== DATA PROVIDED ==

───

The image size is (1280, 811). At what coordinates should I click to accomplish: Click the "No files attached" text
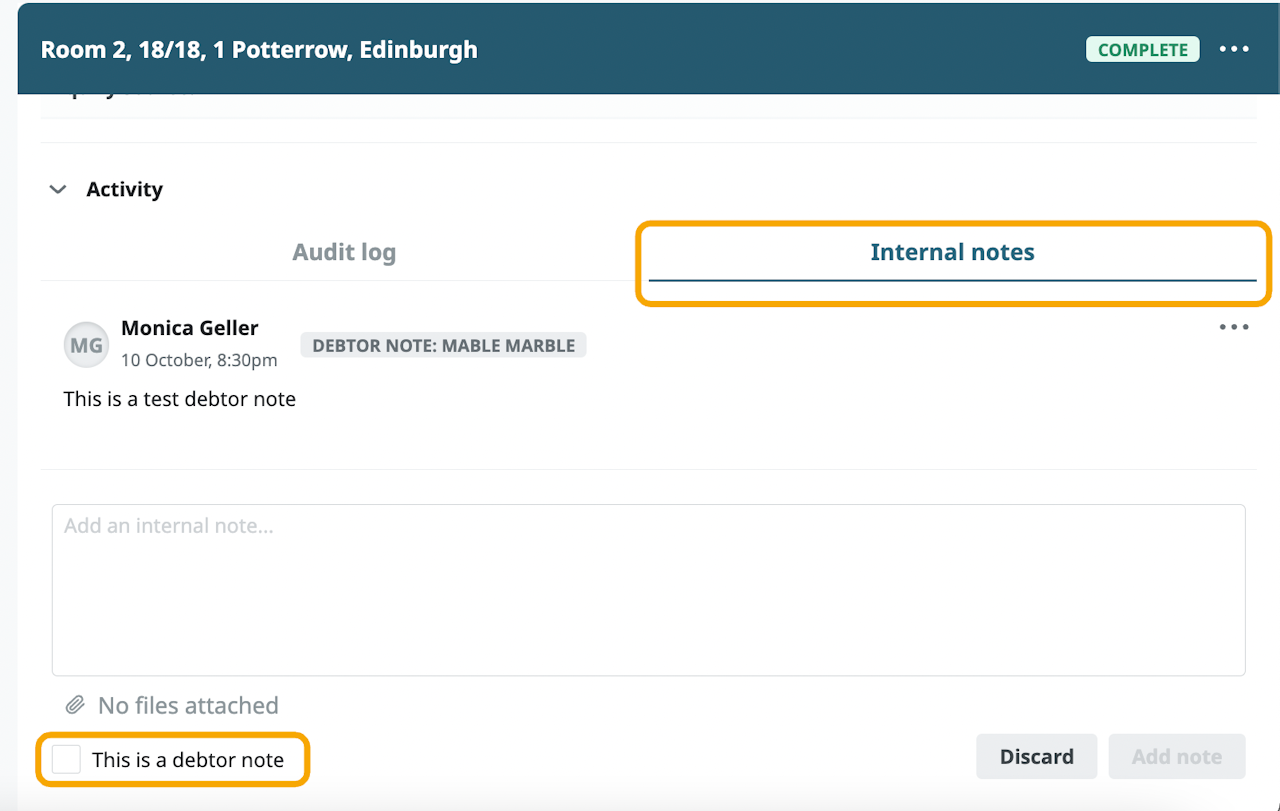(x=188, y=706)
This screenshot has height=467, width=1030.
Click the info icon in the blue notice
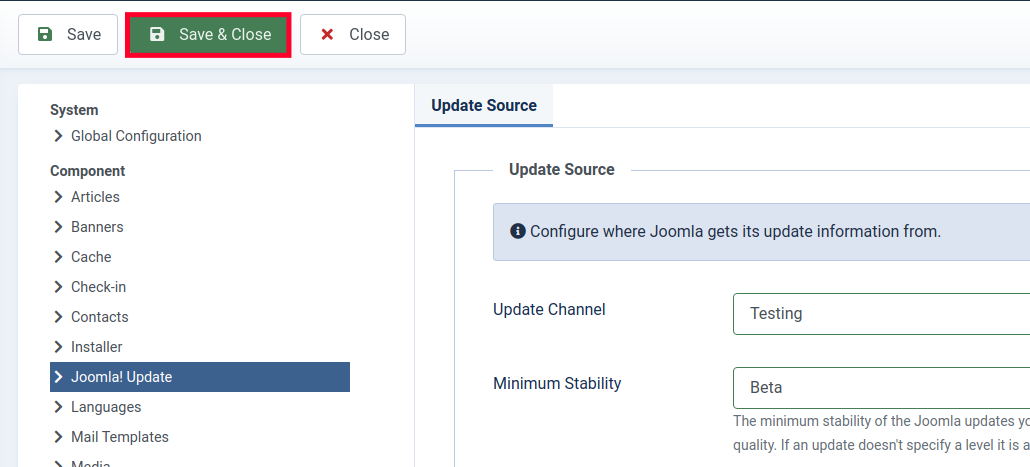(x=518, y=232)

───

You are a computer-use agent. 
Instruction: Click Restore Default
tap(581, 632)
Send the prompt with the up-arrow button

───

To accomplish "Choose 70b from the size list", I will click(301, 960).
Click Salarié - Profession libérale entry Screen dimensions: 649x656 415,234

───

== TASK STATEMENT ==
Working from the records above, write out verbatim only the lines from the line containing "Instruction: Click Restore Default" through the line containing "Send the prompt with the up-arrow button".

== SOLUTION BELOW ==
Instruction: Click Restore Default
tap(581, 632)
Send the prompt with the up-arrow button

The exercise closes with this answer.